While the drug trade requires laboratories, warehouses, guards, airplanes and boats, the easier crime in Mexico is selling “protection,” either in cash payments or requiring that business buy their supplies from the criminal element. It also affects families, whose members are made to pay to stave off kidnappings or beatings.

A recent poll of 4,600 students in the state of Chihuahua revealed 40 percent of them aspire to be hit men.

“They would rather live a week like a king than have 70 years of misery,” Junco said. The students believe poverty is their destiny unless they become hit men.

That's why Junco is working with the University of the Incarnate Word in San Antonio to develop a program for UIW doctoral candidates to encourage them to focus on micro-issues plaguing Mexican life, from the legal systems to education, health and energy.

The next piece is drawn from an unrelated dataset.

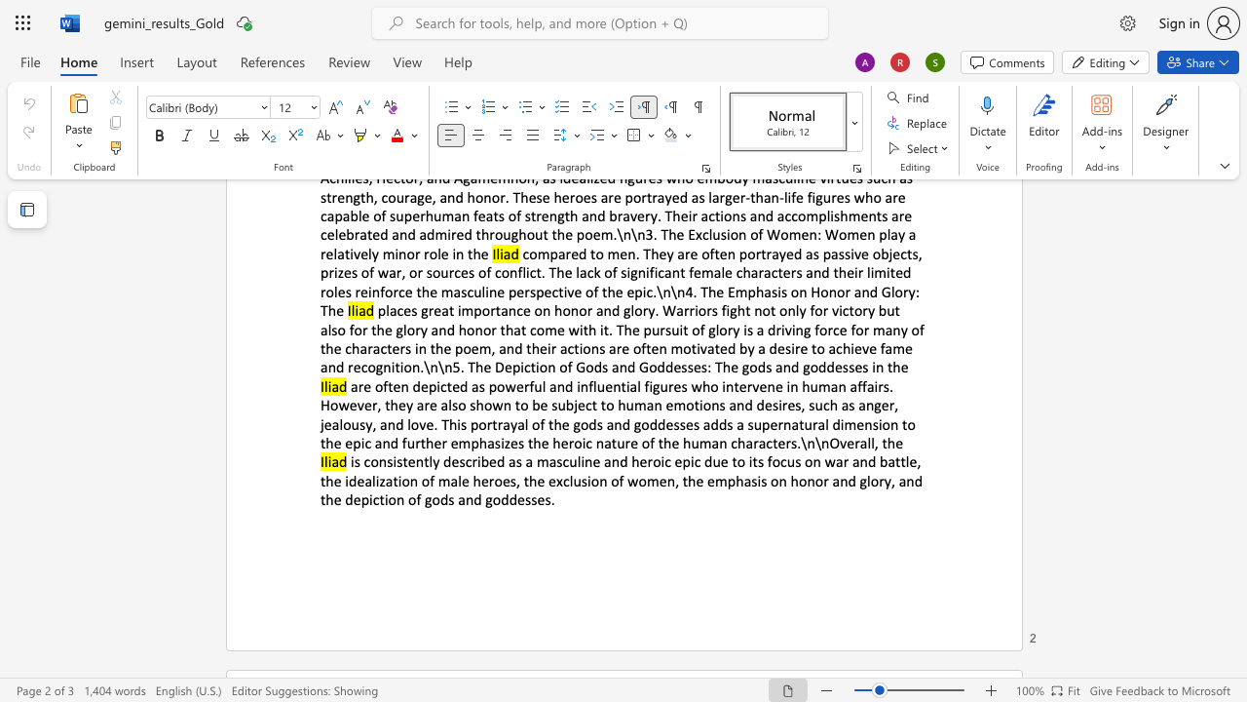  What do you see at coordinates (366, 461) in the screenshot?
I see `the 1th character "c" in the text` at bounding box center [366, 461].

Mexico has pursued macroeconomic policies to free up trade and capital flows, but that has proved insufficient, he said. Micro-issues are the ones the Mexican government should pursue to improve the country's outlook.

“You can shoot down gang members, but if there is no hope, there will be more of them,” Junco said.

A 1969 graduate of UT-Austin, Junco gradually took over the family business based in Monterrey. He revolutionized the reporting profession in Mexico by forbidding gifts to journalists from politicians and advertisers, making the reporting more independent.

Grupo Reforma's newspapers also broke Mexican tradition by publishing multiple points of view on their editorial pages.

Junco has won numerous U.S. awards from top journalism schools for his accomplishments, including the 2009 Columbia Journalism Award from New York's Columbia University, the University of Missouri Medal for Distinguished Service in Journalism in 2006 and the Distinguished Alumnus Award from UT-Austin in 2000. He also received an honorary doctorate degree from the Michigan State University in 2000.

Junco hopes that one day, he again can live in Mexico with his family.

“We think Mexico is a beautiful, idyllic land. If not for all these sad realities, we certainly would be back. We are a close-knit family,” he said. “I was just in Mexico for 10 days. I miss them. I wish I could be there more. I feel myself alone, and it's painful.”